*** Given records Section Begins ***
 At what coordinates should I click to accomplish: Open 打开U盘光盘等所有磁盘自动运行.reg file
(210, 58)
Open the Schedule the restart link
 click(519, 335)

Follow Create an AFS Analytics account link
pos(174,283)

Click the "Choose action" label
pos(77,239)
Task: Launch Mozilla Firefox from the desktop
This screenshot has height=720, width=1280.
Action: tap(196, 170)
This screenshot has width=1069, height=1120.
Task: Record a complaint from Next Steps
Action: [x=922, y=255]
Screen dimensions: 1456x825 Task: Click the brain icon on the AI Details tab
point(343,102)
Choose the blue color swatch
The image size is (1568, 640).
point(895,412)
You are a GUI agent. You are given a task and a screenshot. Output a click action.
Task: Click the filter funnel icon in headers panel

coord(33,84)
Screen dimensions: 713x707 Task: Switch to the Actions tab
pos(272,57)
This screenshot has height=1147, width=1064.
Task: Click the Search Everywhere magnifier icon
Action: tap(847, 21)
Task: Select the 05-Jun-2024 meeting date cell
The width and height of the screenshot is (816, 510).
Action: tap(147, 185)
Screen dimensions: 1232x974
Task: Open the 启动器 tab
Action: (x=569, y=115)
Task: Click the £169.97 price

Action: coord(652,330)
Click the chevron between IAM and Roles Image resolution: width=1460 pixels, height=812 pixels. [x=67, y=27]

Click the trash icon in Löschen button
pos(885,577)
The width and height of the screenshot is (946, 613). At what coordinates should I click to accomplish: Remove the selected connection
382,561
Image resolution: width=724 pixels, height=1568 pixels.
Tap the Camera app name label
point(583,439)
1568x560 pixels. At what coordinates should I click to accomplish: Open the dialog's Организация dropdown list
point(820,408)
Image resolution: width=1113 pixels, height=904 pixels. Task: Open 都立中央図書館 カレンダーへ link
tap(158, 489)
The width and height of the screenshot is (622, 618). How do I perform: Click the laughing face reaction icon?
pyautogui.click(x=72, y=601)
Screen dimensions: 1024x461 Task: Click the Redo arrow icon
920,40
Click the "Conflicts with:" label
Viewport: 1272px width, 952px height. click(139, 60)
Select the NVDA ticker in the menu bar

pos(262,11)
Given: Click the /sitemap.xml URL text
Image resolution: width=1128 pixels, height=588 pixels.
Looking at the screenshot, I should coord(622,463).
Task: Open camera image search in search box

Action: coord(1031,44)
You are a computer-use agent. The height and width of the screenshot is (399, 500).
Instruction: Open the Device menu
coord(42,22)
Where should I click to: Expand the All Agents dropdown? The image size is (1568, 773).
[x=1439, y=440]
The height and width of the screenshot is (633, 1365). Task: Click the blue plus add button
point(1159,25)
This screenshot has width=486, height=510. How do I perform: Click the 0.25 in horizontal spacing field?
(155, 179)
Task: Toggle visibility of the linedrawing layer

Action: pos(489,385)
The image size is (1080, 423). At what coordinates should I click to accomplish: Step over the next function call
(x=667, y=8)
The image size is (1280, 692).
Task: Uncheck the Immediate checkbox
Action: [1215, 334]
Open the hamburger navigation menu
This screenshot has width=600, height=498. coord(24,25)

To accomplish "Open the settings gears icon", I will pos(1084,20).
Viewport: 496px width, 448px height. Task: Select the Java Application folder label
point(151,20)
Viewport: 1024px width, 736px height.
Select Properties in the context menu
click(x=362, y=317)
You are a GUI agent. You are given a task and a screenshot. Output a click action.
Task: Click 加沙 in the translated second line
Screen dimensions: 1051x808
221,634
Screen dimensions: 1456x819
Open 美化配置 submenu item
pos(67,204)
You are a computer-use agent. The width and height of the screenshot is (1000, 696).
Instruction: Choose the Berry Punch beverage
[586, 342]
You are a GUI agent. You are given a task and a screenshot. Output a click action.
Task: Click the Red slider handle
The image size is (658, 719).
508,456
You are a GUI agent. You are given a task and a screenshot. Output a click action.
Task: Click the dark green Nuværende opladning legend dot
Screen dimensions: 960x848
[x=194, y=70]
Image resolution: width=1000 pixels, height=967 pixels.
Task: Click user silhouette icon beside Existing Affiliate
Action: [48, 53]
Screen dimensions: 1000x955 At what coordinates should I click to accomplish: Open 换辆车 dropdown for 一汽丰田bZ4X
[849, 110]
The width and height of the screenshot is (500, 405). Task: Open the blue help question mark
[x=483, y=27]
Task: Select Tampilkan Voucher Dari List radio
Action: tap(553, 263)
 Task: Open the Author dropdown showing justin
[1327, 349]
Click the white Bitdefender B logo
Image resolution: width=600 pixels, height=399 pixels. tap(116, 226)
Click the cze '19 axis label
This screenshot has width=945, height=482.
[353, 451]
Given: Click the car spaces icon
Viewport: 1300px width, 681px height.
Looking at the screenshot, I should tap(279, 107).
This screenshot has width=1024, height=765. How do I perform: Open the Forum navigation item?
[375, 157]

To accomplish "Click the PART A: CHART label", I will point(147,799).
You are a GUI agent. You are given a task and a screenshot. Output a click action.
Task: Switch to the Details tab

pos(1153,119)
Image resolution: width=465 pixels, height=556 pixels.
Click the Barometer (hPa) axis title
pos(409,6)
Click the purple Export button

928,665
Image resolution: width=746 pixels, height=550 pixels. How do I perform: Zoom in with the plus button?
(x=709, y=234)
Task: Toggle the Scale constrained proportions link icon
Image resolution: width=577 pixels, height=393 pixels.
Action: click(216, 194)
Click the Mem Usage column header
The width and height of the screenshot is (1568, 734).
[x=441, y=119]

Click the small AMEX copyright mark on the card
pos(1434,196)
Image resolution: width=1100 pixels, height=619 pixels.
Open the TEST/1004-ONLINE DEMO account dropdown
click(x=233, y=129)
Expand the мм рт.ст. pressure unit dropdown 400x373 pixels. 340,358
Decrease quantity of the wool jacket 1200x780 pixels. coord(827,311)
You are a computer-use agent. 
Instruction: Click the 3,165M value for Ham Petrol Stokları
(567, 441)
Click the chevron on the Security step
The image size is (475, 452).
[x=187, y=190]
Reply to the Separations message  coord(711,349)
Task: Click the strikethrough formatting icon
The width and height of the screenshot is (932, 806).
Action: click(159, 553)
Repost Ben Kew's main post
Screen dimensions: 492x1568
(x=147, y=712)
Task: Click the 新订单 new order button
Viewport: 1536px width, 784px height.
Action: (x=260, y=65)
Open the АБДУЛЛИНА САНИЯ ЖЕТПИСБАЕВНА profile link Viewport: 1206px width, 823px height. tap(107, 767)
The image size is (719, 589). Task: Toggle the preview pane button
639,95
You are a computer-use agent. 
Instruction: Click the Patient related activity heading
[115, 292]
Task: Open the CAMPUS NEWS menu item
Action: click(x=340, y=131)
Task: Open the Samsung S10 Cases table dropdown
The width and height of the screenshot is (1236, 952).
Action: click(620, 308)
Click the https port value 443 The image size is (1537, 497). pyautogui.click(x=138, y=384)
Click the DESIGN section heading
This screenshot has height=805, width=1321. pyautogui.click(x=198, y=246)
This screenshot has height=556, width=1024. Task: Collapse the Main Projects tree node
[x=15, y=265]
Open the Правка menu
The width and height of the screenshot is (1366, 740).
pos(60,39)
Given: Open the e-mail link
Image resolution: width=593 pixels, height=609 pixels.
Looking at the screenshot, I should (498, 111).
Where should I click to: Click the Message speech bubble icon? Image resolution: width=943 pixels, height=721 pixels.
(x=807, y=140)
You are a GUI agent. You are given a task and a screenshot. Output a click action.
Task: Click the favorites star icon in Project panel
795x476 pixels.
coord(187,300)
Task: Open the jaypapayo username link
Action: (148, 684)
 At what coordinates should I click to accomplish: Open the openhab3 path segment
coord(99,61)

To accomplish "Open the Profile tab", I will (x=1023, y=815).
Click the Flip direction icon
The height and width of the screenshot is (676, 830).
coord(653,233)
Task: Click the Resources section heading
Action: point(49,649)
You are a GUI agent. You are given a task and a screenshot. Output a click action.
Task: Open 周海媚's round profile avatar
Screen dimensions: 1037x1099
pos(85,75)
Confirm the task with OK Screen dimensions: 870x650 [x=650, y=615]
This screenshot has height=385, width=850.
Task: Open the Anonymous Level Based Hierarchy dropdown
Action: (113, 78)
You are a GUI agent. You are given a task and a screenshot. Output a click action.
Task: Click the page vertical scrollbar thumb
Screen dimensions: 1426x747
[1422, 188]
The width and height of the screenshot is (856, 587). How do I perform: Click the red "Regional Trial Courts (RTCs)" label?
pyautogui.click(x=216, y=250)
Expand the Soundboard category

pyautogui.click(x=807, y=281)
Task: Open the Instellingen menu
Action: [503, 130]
*** Given records Section Ends ***
Word for word, please print every line from the beginning of the records to the line bearing "Task: Launch Mozilla Firefox from the desktop", counting both ends and stopping there.

 At what coordinates should I click to accomplish: Open 打开U盘光盘等所有磁盘自动运行.reg file
(210, 58)
Open the Schedule the restart link
 click(519, 335)

Follow Create an AFS Analytics account link
pos(174,283)

Click the "Choose action" label
pos(77,239)
Task: Launch Mozilla Firefox from the desktop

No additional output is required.